Dengan hadirnya waktu libur yang cukup lama saat bulan lebaran, ternyata memberikan sedikit kesempatan bagi anak perantauan untuk kembali sejenak ke tempat sederhana, yang disebut rumah di kampung. Momen kembali ke rumah saat lebaran atau dikenal dengan istilah mudik memang, bukan merupakan tren baru namun selalu menghadirkan kesan haru atas perwujudan kalimat “Ayah , Ibu, saya nanti lebaran balik ke kampung ya”. Lebih lagi, mudik juga menjadi perjalanan yang berkesan bagi setiap perantau , karena situlah momen mereka untuk berbagi cerita untuk keluarga kampung di sana.

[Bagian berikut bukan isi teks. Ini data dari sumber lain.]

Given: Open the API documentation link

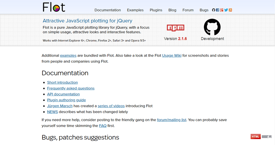Looking at the screenshot, I should (63, 94).
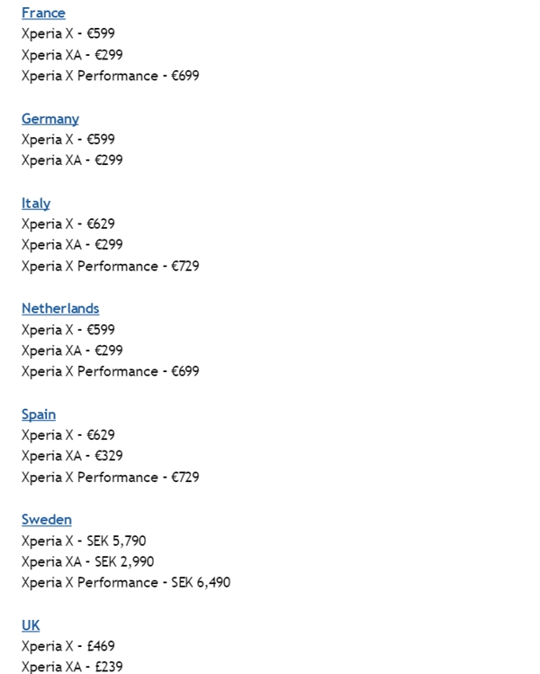The width and height of the screenshot is (540, 674).
Task: Click the Xperia X £469 line
Action: click(68, 646)
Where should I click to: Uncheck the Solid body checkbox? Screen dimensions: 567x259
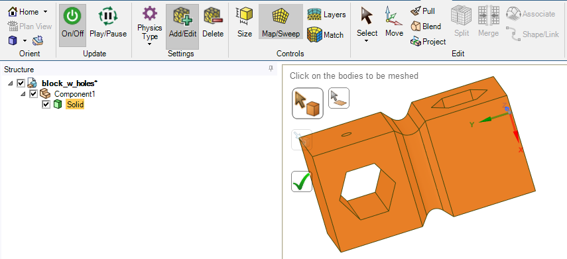(46, 105)
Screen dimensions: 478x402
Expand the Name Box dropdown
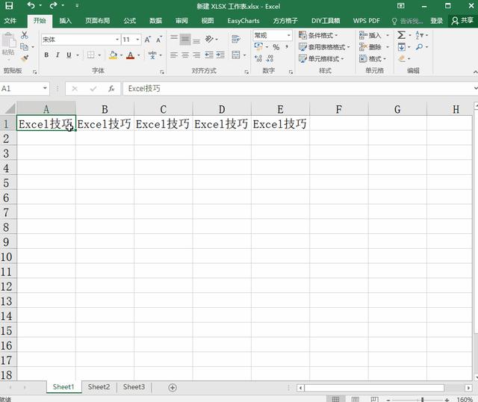coord(45,89)
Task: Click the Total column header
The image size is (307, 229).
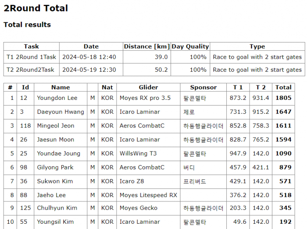Action: click(283, 87)
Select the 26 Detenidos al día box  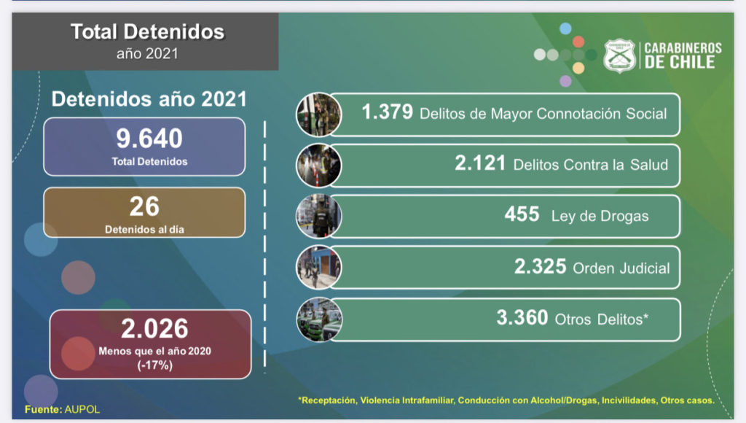pyautogui.click(x=144, y=212)
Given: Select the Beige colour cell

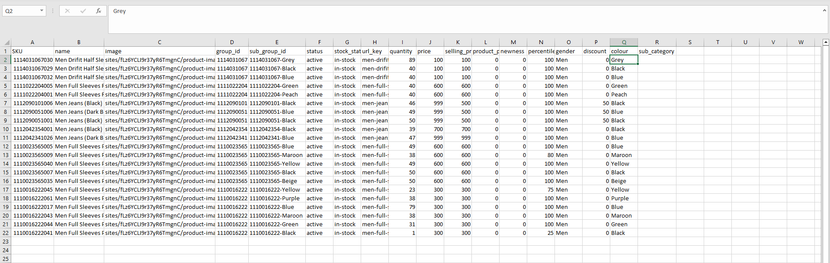Looking at the screenshot, I should tap(623, 181).
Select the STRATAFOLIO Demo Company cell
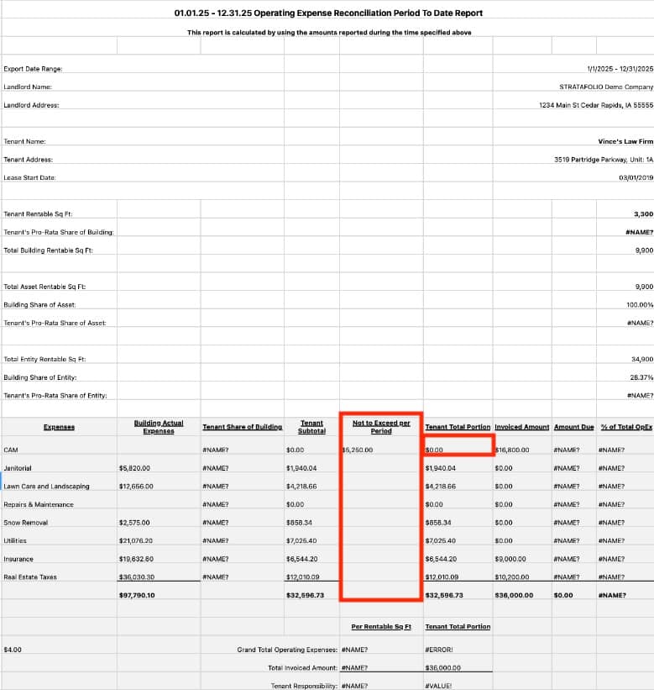Image resolution: width=654 pixels, height=690 pixels. pyautogui.click(x=605, y=87)
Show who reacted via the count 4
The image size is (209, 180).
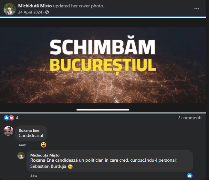point(17,118)
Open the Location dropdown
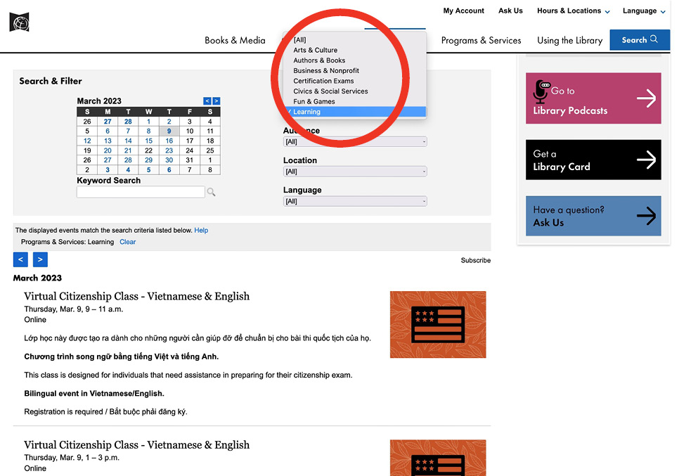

Tidak berhenti sampai soal mudik, saya pribadi yang dibesarkan di Jakarta ternyata mencoba bertanya tentang apa yang dirasakan teman-teman saat balik ke kampung, khususnya pada bulan lebaran ini. Jawaban teman saya sangat singkat, yakni lebaran adalah bulan baik dan lebih baik lagi jika saya menyempatkan diri untuk  bertemu penyemangat diri sejak saat saya masih bayi ( baca:orang tua). Hanya melalui satu kalimat, namun ternyata mampu membuat saya termenung dalam pemikiran kenapa saya yang dapat kembali kapan pun ke Jakarta menjadi sangat pelit dalam bercerita kepada orang-orang yang saya cinta.

Akhirnya, melalui jawaban teman saya pun ternyata membawa pemikiran saya tentang , momen mudik memang sangat ajaib , terutama bagi perantau yang ingin mendapatkan momen bersama keluarga karib. Selamat mudik !

3. Parsel Penguat Hubungan

Tanpa kita sadari, momen lebaran juga identik dengan munculnya sebuah parsel lengkap dengan sirup, biskuit, hingga kue-kue ringan khas meja ruang tamu. Kehadiran parsel pun seakan menjadi media bagi sesama individu untuk saling memberikan satu sama lain , guna menunjukkan kedekatan hingga menjaga sebuah ikatan. Sementara itu, menurut berdasarkan pengalaman saya, parcel juga menjadi sebuah sebuah bukti kepedulian kita terhadap orang lain, karena nyatanya walaupun dalam keluarga saya yang tidak merayakan hari lebaran, tetapi kami memiliki budaya untuk memberikan parsel kepada satpam, guru, hingga karyawan ibu saya.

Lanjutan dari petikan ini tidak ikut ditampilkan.